GOAL: Render the rows below as a Markdown table with the columns Number and Row text, giving each nonblank line its own numbered table line and leaving out blank lines.

Element and text position data:
────────────────
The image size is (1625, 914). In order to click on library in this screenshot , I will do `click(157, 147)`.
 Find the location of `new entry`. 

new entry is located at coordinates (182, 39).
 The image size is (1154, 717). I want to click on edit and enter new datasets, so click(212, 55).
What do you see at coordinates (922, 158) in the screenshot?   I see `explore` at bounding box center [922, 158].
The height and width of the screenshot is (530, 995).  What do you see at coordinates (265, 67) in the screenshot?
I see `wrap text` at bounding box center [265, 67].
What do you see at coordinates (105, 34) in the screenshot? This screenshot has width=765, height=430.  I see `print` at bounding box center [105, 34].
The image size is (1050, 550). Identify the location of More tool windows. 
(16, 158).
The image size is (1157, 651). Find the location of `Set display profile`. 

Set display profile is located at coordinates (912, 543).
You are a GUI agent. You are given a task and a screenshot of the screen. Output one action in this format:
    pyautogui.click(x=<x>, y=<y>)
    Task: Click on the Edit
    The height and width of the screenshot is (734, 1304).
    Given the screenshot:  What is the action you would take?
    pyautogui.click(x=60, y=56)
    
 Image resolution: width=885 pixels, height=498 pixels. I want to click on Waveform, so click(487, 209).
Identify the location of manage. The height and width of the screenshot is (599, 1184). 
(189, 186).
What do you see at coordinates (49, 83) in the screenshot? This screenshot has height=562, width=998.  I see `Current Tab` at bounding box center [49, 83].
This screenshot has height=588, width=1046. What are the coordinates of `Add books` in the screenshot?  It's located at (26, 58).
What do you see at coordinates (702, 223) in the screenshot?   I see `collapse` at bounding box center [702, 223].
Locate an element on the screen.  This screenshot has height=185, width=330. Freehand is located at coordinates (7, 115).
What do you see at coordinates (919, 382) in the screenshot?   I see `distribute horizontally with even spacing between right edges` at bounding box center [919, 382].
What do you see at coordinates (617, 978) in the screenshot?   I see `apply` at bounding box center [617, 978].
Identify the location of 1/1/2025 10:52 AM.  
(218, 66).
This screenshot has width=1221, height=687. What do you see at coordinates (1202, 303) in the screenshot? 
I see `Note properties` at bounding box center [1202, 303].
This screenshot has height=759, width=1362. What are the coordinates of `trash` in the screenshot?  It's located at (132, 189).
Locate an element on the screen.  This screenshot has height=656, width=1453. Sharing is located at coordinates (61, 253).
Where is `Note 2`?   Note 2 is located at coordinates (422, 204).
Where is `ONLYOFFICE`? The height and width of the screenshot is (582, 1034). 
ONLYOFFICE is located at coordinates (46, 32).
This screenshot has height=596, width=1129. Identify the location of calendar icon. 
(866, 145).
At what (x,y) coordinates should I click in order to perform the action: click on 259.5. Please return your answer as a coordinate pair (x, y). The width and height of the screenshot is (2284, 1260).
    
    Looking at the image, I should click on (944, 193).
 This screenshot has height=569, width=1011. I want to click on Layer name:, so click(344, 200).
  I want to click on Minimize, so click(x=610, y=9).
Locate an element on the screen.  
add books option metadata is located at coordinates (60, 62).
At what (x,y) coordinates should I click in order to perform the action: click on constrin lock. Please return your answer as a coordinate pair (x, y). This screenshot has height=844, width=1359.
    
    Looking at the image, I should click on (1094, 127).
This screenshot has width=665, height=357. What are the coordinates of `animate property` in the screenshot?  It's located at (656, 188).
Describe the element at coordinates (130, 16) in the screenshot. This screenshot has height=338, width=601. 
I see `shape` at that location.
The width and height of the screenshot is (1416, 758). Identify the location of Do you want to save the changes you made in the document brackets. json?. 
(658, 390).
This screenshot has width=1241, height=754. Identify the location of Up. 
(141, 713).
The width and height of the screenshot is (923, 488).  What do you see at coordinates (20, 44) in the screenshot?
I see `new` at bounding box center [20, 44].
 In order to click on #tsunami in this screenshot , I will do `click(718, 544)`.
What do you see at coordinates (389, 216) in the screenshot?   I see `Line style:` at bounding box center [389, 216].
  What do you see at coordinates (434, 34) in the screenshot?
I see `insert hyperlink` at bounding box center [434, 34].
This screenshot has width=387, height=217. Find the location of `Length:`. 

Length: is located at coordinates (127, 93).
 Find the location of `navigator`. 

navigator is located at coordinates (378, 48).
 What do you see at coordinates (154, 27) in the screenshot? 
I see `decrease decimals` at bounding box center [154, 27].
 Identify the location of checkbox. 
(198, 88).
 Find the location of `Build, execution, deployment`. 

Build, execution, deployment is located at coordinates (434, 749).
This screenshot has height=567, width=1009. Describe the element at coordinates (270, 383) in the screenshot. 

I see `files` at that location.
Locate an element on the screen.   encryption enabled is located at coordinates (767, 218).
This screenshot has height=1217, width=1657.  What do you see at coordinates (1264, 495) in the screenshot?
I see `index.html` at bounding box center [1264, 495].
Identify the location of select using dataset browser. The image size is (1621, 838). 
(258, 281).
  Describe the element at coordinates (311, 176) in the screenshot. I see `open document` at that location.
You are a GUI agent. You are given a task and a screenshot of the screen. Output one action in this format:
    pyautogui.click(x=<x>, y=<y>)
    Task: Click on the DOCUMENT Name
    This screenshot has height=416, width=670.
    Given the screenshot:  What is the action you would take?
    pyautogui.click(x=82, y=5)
────────────────
EXERCISE ANSWER:
| Number | Row text |
|---|---|
| 1 | The image size is (1625, 914). In order to click on library in this screenshot , I will do `click(157, 147)`. |
| 2 |  Find the location of `new entry`.  |
| 3 | new entry is located at coordinates (182, 39). |
| 4 |  The image size is (1154, 717). I want to click on edit and enter new datasets, so click(212, 55). |
| 5 | What do you see at coordinates (922, 158) in the screenshot?   I see `explore` at bounding box center [922, 158]. |
| 6 | The height and width of the screenshot is (530, 995).  What do you see at coordinates (265, 67) in the screenshot? |
| 7 | I see `wrap text` at bounding box center [265, 67]. |
| 8 | What do you see at coordinates (105, 34) in the screenshot? This screenshot has width=765, height=430.  I see `print` at bounding box center [105, 34]. |
| 9 | The image size is (1050, 550). Identify the location of More tool windows.  |
| 10 | (16, 158). |
| 11 | The image size is (1157, 651). Find the location of `Set display profile`.  |
| 12 | Set display profile is located at coordinates (912, 543). |
| 13 | You are a GUI agent. You are given a task and a screenshot of the screen. Output one action in this format: |
| 14 |     pyautogui.click(x=<x>, y=<y>) |
| 15 |     Task: Click on the Edit |
| 16 |     The height and width of the screenshot is (734, 1304). |
| 17 |     Given the screenshot:  What is the action you would take? |
| 18 |     pyautogui.click(x=60, y=56) |
| 19 |  Image resolution: width=885 pixels, height=498 pixels. I want to click on Waveform, so click(487, 209). |
| 20 | Identify the location of manage. The height and width of the screenshot is (599, 1184).  |
| 21 | (189, 186). |
| 22 | What do you see at coordinates (49, 83) in the screenshot? This screenshot has height=562, width=998.  I see `Current Tab` at bounding box center [49, 83]. |
| 23 | This screenshot has height=588, width=1046. What are the coordinates of `Add books` in the screenshot?  It's located at (26, 58). |
| 24 | What do you see at coordinates (702, 223) in the screenshot?   I see `collapse` at bounding box center [702, 223]. |
| 25 | Locate an element on the screen.  This screenshot has height=185, width=330. Freehand is located at coordinates (7, 115). |
| 26 | What do you see at coordinates (919, 382) in the screenshot?   I see `distribute horizontally with even spacing between right edges` at bounding box center [919, 382]. |
| 27 | What do you see at coordinates (617, 978) in the screenshot?   I see `apply` at bounding box center [617, 978]. |
| 28 | Identify the location of 1/1/2025 10:52 AM.   |
| 29 | (218, 66). |
| 30 | This screenshot has width=1221, height=687. What do you see at coordinates (1202, 303) in the screenshot?  |
| 31 | I see `Note properties` at bounding box center [1202, 303]. |
| 32 | This screenshot has height=759, width=1362. What are the coordinates of `trash` in the screenshot?  It's located at (132, 189). |
| 33 | Locate an element on the screen.  This screenshot has height=656, width=1453. Sharing is located at coordinates (61, 253). |
| 34 | Where is `Note 2`?   Note 2 is located at coordinates (422, 204). |
| 35 | Where is `ONLYOFFICE`? The height and width of the screenshot is (582, 1034).  |
| 36 | ONLYOFFICE is located at coordinates (46, 32). |
| 37 | This screenshot has height=596, width=1129. Identify the location of calendar icon.  |
| 38 | (866, 145). |
| 39 | At what (x,y) coordinates should I click in order to perform the action: click on 259.5. Please return your answer as a coordinate pair (x, y). The width and height of the screenshot is (2284, 1260). |
| 40 |     Looking at the image, I should click on (944, 193). |
| 41 |  This screenshot has height=569, width=1011. I want to click on Layer name:, so click(344, 200). |
| 42 |   I want to click on Minimize, so click(x=610, y=9). |
| 43 | Locate an element on the screen.   |
| 44 | add books option metadata is located at coordinates (60, 62). |
| 45 | At what (x,y) coordinates should I click in order to perform the action: click on constrin lock. Please return your answer as a coordinate pair (x, y). This screenshot has height=844, width=1359. |
| 46 |     Looking at the image, I should click on (1094, 127). |
| 47 | This screenshot has width=665, height=357. What are the coordinates of `animate property` in the screenshot?  It's located at (656, 188). |
| 48 | Describe the element at coordinates (130, 16) in the screenshot. This screenshot has height=338, width=601.  |
| 49 | I see `shape` at that location. |
| 50 | The width and height of the screenshot is (1416, 758). Identify the location of Do you want to save the changes you made in the document brackets. json?.  |
| 51 | (658, 390). |
| 52 | This screenshot has width=1241, height=754. Identify the location of Up.  |
| 53 | (141, 713). |
| 54 | The width and height of the screenshot is (923, 488).  What do you see at coordinates (20, 44) in the screenshot? |
| 55 | I see `new` at bounding box center [20, 44]. |
| 56 |  In order to click on #tsunami in this screenshot , I will do `click(718, 544)`. |
| 57 | What do you see at coordinates (389, 216) in the screenshot?   I see `Line style:` at bounding box center [389, 216]. |
| 58 |   What do you see at coordinates (434, 34) in the screenshot? |
| 59 | I see `insert hyperlink` at bounding box center [434, 34]. |
| 60 | This screenshot has width=387, height=217. Find the location of `Length:`.  |
| 61 | Length: is located at coordinates (127, 93). |
| 62 |  Find the location of `navigator`.  |
| 63 | navigator is located at coordinates (378, 48). |
| 64 |  What do you see at coordinates (154, 27) in the screenshot?  |
| 65 | I see `decrease decimals` at bounding box center [154, 27]. |
| 66 |  Identify the location of checkbox.  |
| 67 | (198, 88). |
| 68 |  Find the location of `Build, execution, deployment`.  |
| 69 | Build, execution, deployment is located at coordinates (434, 749). |
| 70 | This screenshot has height=567, width=1009. Describe the element at coordinates (270, 383) in the screenshot.  |
| 71 | I see `files` at that location. |
| 72 | Locate an element on the screen.   encryption enabled is located at coordinates (767, 218). |
| 73 | This screenshot has height=1217, width=1657.  What do you see at coordinates (1264, 495) in the screenshot? |
| 74 | I see `index.html` at bounding box center [1264, 495]. |
| 75 | Identify the location of select using dataset browser. The image size is (1621, 838).  |
| 76 | (258, 281). |
| 77 |   Describe the element at coordinates (311, 176) in the screenshot. I see `open document` at that location. |
| 78 | You are a GUI agent. You are given a task and a screenshot of the screen. Output one action in this format: |
| 79 |     pyautogui.click(x=<x>, y=<y>) |
| 80 |     Task: Click on the DOCUMENT Name |
| 81 |     This screenshot has height=416, width=670. |
| 82 |     Given the screenshot:  What is the action you would take? |
| 83 |     pyautogui.click(x=82, y=5) |